The first season of LOVE, DEATH, AND ROBOTS (Netflix) wowed me with its anthology of stunning, action-packed, and titillating animated stories. Season 2 upped the production quality though at the expense of story, and I feared the show had become nothing more than a series of self-promo resume reels for its creators. Season 3 put all those fears to rest, delivering a really terrific series of animated shorts that fire on all cylinders. I loved it.

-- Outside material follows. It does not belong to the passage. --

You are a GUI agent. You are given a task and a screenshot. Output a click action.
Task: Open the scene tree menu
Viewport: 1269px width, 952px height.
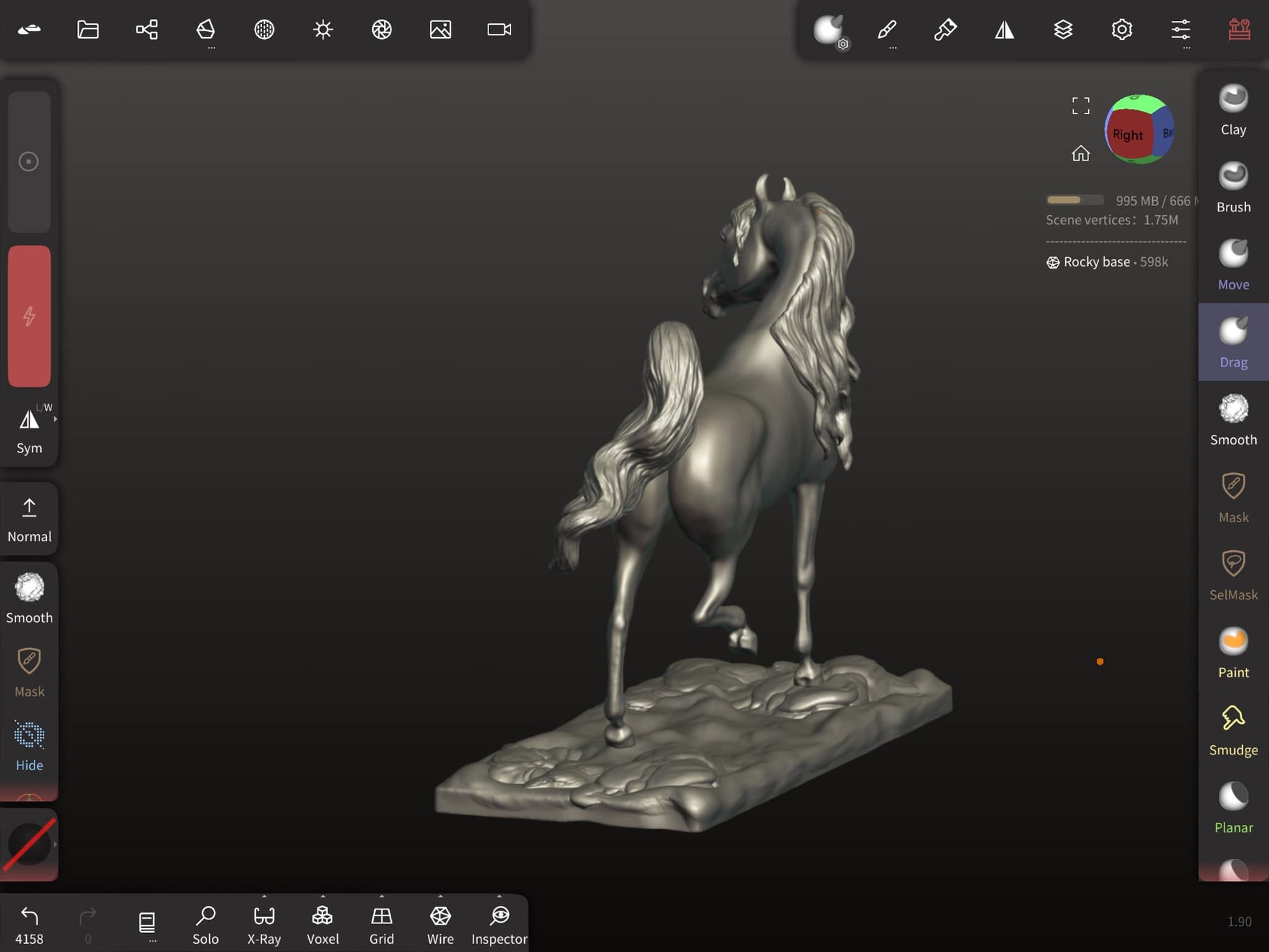point(147,29)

In “Three Robots: Exit Strategies” (written by John Scalzi), three robot tourists from the first season revisit Earth to learn about its apocalypse; this time, we learn it was climate change that killed everyone, and we see how different strata of society reacted to the end, with the have-nots fighting each other and the haves secluding themselves until they died out. Poignant, funny in a harsh “haha, we’re a really stupid species” kind of way.
In “Bad Traveling” (David Fincher’s animation debut), a massive shark-hunting sailing ship runs afoul of an intelligent sea monster, forcing the crew to make a decision about whether to save themselves or a nearby island full of people. Brutally satisfying.
In “Night of the Mini Dead,” we see a condensed zombie apocalypse from a bird’s eye view, looking down at tiny people and cities. Funny and quirky.
I intended to only describe the ones I really, really liked, but I’m now realizing that’s almost all of them. I was really impressed with the consistency of quality across the entire anthology this season. I’ll skip the others with a recommendation to just watch if it you have the chance, but I should talk about the finale, “Jibaro.” In this fantasy story, a squadron of warriors and priests pauses to rest by a lake in the wilderness, only to draw the attention of a local siren. The catch: Her charms don’t work on Jibaro, who is deaf. Thus beings a game of attraction and repulsion between the two, a tale of violence and greed. It’s simple with frenzied, exquisite action and visuals, and it’s quite beautiful and stirring to watch. Even if you discover this season of LOVE, DEATH, AND ROBOTS isn’t for you, I hope you’ll at least give this episode a crack.
Overall, I found this season brilliant, different, and giving me plenty of reasons to hope for a fourth season.